### Directions for this task
Retype the rows starting at the line that contains "2.37.1.1.8 WPA-Version (94, 497)" and ending at the line that contains "2.37.1 AP-Konfiguration (187, 44)", with both of those lines included.

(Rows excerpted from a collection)
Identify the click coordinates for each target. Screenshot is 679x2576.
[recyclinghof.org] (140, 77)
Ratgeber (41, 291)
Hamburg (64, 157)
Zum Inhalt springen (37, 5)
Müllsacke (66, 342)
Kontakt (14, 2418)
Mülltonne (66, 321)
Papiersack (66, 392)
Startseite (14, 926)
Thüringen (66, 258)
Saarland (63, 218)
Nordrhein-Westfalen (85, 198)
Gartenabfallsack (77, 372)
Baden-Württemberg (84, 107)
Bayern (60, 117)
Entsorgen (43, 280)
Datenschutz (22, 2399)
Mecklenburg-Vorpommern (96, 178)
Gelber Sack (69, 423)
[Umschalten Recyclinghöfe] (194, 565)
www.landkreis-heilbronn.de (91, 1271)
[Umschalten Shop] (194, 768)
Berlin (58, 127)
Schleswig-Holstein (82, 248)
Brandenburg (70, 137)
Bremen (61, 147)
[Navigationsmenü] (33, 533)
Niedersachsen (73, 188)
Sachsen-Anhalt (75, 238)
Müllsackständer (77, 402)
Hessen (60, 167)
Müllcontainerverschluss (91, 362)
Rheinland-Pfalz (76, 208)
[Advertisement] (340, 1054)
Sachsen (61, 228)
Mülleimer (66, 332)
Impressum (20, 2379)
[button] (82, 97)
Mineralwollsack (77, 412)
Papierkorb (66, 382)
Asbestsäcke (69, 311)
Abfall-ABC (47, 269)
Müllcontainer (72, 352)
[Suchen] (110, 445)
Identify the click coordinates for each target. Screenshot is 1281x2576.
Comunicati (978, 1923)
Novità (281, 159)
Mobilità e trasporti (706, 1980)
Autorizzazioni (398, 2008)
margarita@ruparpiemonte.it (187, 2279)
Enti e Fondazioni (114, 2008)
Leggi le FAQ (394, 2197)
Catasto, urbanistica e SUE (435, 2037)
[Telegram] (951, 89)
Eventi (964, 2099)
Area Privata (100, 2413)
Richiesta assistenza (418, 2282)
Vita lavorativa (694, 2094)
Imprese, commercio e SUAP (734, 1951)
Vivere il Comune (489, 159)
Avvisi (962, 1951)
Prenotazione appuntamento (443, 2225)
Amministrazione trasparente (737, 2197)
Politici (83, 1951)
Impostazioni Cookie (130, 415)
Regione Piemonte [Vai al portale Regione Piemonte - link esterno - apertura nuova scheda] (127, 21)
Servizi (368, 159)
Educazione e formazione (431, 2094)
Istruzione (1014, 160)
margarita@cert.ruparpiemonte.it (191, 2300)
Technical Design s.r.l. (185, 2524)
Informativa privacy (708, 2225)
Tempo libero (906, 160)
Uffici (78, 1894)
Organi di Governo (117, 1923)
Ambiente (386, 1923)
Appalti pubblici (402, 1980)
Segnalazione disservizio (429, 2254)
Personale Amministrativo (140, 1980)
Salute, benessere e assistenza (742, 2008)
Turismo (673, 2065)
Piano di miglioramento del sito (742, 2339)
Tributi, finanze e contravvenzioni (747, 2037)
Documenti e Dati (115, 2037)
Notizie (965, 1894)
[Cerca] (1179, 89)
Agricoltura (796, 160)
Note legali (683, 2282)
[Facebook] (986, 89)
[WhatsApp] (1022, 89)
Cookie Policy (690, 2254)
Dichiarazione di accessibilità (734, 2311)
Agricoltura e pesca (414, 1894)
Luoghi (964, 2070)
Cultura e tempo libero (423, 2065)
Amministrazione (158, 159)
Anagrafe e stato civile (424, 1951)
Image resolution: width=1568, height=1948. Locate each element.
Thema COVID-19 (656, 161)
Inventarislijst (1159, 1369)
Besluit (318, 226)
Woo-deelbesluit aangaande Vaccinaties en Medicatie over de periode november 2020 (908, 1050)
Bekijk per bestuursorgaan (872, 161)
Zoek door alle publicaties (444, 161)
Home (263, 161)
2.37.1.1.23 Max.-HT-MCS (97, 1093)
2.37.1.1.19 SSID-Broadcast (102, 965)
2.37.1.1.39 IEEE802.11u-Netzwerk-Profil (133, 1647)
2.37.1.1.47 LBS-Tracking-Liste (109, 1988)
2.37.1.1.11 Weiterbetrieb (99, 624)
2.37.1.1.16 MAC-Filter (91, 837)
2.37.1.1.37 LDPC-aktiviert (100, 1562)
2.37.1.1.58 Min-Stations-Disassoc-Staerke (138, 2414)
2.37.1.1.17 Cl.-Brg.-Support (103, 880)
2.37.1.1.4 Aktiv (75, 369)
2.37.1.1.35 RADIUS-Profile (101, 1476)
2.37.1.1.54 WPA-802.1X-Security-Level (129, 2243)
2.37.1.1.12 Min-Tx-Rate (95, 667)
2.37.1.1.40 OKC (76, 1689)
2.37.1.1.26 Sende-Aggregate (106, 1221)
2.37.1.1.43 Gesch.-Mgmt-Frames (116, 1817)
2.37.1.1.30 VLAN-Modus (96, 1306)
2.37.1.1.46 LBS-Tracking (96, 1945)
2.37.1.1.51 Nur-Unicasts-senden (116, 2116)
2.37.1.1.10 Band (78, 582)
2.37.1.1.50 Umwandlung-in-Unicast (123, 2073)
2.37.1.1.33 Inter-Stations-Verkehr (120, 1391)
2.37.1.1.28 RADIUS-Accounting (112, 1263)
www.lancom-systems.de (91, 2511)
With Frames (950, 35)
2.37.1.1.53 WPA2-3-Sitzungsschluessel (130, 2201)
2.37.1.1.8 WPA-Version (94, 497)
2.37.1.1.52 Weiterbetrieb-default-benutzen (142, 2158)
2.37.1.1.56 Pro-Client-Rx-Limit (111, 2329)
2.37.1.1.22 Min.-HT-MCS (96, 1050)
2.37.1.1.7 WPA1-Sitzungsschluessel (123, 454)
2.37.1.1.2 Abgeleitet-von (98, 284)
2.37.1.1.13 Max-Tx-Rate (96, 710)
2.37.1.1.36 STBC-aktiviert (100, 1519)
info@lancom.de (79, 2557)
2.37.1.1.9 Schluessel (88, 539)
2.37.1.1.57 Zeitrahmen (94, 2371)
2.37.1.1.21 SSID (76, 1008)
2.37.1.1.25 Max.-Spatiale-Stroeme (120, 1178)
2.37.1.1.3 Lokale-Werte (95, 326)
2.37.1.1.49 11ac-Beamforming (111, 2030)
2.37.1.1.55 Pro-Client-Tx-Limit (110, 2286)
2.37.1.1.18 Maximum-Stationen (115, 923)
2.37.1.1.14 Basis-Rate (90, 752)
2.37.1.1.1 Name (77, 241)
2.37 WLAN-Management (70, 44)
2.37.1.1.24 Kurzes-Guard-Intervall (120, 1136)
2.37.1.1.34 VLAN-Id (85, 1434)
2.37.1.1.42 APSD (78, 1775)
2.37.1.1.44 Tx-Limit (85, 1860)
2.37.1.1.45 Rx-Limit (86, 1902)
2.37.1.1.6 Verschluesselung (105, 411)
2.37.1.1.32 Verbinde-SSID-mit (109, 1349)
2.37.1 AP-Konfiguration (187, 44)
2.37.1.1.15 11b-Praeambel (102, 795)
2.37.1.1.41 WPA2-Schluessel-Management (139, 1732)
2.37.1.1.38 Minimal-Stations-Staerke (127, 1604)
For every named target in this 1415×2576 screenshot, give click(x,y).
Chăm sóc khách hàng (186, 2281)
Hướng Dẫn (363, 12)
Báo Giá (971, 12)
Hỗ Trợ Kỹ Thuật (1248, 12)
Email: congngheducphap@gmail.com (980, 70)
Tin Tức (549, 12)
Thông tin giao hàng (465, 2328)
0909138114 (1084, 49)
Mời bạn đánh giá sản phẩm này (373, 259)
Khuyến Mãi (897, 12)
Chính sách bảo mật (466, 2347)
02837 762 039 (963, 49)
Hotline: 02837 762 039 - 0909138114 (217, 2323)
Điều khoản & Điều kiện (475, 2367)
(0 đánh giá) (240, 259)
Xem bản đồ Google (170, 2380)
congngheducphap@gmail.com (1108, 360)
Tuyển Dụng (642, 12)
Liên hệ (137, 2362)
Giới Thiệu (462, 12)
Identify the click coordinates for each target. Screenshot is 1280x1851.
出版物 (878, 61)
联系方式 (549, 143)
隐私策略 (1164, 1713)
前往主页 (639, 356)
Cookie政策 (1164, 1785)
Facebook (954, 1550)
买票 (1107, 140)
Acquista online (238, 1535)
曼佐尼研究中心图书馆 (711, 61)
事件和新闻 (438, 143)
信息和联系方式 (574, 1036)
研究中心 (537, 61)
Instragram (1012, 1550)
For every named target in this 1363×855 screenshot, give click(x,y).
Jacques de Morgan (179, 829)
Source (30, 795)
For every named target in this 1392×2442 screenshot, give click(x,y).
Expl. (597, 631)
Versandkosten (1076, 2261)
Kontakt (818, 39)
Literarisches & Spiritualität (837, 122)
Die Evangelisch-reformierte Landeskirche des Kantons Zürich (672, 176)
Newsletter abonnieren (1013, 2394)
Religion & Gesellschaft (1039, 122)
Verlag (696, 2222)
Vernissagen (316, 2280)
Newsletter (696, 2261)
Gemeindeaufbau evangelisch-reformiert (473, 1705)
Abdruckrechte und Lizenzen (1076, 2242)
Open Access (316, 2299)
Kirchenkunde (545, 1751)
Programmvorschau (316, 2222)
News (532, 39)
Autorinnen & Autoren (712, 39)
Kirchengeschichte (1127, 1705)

### Written response
2.37.1.1.8 WPA-Version (94, 497)
2.37.1.1.52 Weiterbetrieb-default-benutzen (142, 2158)
2.37.1.1.56 Pro-Client-Rx-Limit (111, 2329)
2.37.1.1.22 Min.-HT-MCS (96, 1050)
2.37.1.1.7 WPA1-Sitzungsschluessel (123, 454)
2.37.1.1.2 Abgeleitet-von (98, 284)
2.37.1.1.13 Max-Tx-Rate (96, 710)
2.37.1.1.36 STBC-aktiviert (100, 1519)
info@lancom.de (79, 2557)
2.37.1.1.9 Schluessel (88, 539)
2.37.1.1.57 Zeitrahmen (94, 2371)
2.37.1.1.21 SSID (76, 1008)
2.37.1.1.25 Max.-Spatiale-Stroeme (120, 1178)
2.37.1.1.3 Lokale-Werte (95, 326)
2.37.1.1.49 11ac-Beamforming (111, 2030)
2.37.1.1.55 Pro-Client-Tx-Limit (110, 2286)
2.37.1.1.18 Maximum-Stationen (115, 923)
2.37.1.1.14 Basis-Rate (90, 752)
2.37.1.1.1 Name (77, 241)
2.37 WLAN-Management (70, 44)
2.37.1.1.24 Kurzes-Guard-Intervall (120, 1136)
2.37.1.1.34 VLAN-Id (85, 1434)
2.37.1.1.42 APSD (78, 1775)
2.37.1.1.44 Tx-Limit (85, 1860)
2.37.1.1.45 Rx-Limit (86, 1902)
2.37.1.1.6 Verschluesselung (105, 411)
2.37.1.1.32 Verbinde-SSID-mit (109, 1349)
2.37.1 AP-Konfiguration (187, 44)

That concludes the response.